3: Reactivate the login API for registered bots (those with the botflag). Also allows external users to attack bot accounts, but bot owners could be asked to 'opt-in' their bot for API login, and only bots on this list can login through this method. This would allow only operators who have been told to set a secure 12+ character password to use the API, which would cripple any password attacks. This opt-in would have to be done while logged in, to prevent malicious users adding a target account to the list. This has the bonus that non-flagged bots, both those intentionally unflagged and those in trial, can still use the process.

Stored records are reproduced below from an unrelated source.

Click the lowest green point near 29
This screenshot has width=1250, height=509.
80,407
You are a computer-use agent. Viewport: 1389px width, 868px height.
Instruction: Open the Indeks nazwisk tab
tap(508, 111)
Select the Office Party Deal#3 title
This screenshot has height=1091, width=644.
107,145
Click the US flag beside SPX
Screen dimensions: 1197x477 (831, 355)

This bug prevents bot usage and testing, and should be corrected if possible.
Comment 1 Rob Church 2007-06-16 01:02:22 UTC
1. Perhaps doable, although I don't know if we have a per-IP whitelist as coded.

2. Not a good idea...a bot account has a little more leeway and is not so immediately noticeable if compromised.

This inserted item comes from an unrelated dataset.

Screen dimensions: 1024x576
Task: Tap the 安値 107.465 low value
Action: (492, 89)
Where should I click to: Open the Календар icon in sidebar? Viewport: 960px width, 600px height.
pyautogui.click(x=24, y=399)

3. The login API was disabled because it was insecure. Re-enabling it won't happen again until this is fixed; there is potential for bot account passwords to be leaked.
Comment 2 E 2007-06-16 09:51:04 UTC
(In reply to comment #1)
> 1. Perhaps doable, although I don't know if we have a per-IP whitelist as
> coded.
Is there any other way to disable CAPTCHA for the particular IP address only or will it need to be created?
Comment 3 Dan Collins 2007-06-16 11:13:05 UTC
E: It would need to be created. I'm not at all fluent in PHP, however, I think it would be quite simple.

You say that it would be hard to detect if it is compromised, what if we used a 'opt-in' list of bot operators who want to use it and have status that they have a 16+ alphanumeric password? That leaves about 8 octillion possibilities, and even it every person on the planet attacked it, each person would have a list of passwords ranking in the hundreds of trillions, and a bot can remember such a password, whereas a human cannot. Even if not, toolserver can probably be exempted safely, correct? 
Comment 4 Huji 2007-06-16 17:58:08 UTC
Dan, that kind of inclusion criteria for the "opt-in" system doesn't seem to be feasible indeed. I may run a bot now with a 42 letter alphanumeric-digit-special-char password, opt in the list, then change my password to something more easy for myself, just because I'm too lazy to use that long password! I made an exagerated example, but I'm sure you know what I mean.
Comment 5 Aryeh Gregor (not reading bugmail, please e-mail directly) 2007-06-17 01:51:42 UTC
We need more flexible password strength requirements, as part of the core software, that are triggered whenever users change their password.  Sysops and bots need more secure passwords, of course.  Users with sufficiently secure passwords could be given the right to waive the captcha for themselves.
Comment 6 Aryeh Gregor (not reading bugmail, please e-mail directly) 2007-06-17 02:13:13 UTC
(In reply to comment #5)
> We need more flexible password strength requirements, as part of the core
> software

(Never mind the part about in the "core software", an extension is fine.)
Comment 7 Chad H. 2007-07-16 18:56:47 UTC
(In reply to comment #1)
> 1. Perhaps doable, although I don't know if we have a per-IP whitelist as
> coded.

After reading through ConfirmEdit.php, it turns out we *do* have a whitelist, stored in an array titled $wgCaptchaWhitelistIP.

Comment 8 Aryeh Gregor (not reading bugmail, please e-mail directly) 2007-07-16 19:18:24 UTC
Now we do, although we didn't at the time comment #1 was made.  (bug 10424)  It's IP-specific, of course, not user-specific.
Comment 9 Chad H. 2007-07-16 19:35:33 UTC
Implementing a user-specific one seems as though it'd be a bad idea, as Rob pointed out above with regards to accounts being compromised. However, as this request is in regards to the toolserver specifically, I think it could easily be added to the whitelist, solving this issue.
Comment 10 Rob Church 2007-08-31 15:21:05 UTC
(Open a new bug for the specific shell request)
Comment 11 Roan Kattouw 2008-09-06 21:52:01 UTC
Closing as FIXED because the login API has been re-enabled ages ago, and nobody's replied to this bug for a year. Please REOPEN if this is still an issue.